## ACTION ITEM
After finding the line that contains "Where should I click to: Click" in the entries below, retype it and every following line precisely, the last included.

## Pixel coordinate grounding data

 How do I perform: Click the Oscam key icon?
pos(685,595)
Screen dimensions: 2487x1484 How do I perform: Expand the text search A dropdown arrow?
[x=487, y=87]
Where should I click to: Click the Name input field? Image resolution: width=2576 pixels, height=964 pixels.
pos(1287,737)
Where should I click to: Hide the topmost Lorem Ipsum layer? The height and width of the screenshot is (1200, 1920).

## TASK RESULT
Where should I click to: Click the Name input field? Image resolution: width=2576 pixels, height=964 pixels.
pos(1287,737)
Where should I click to: Hide the topmost Lorem Ipsum layer? The height and width of the screenshot is (1200, 1920).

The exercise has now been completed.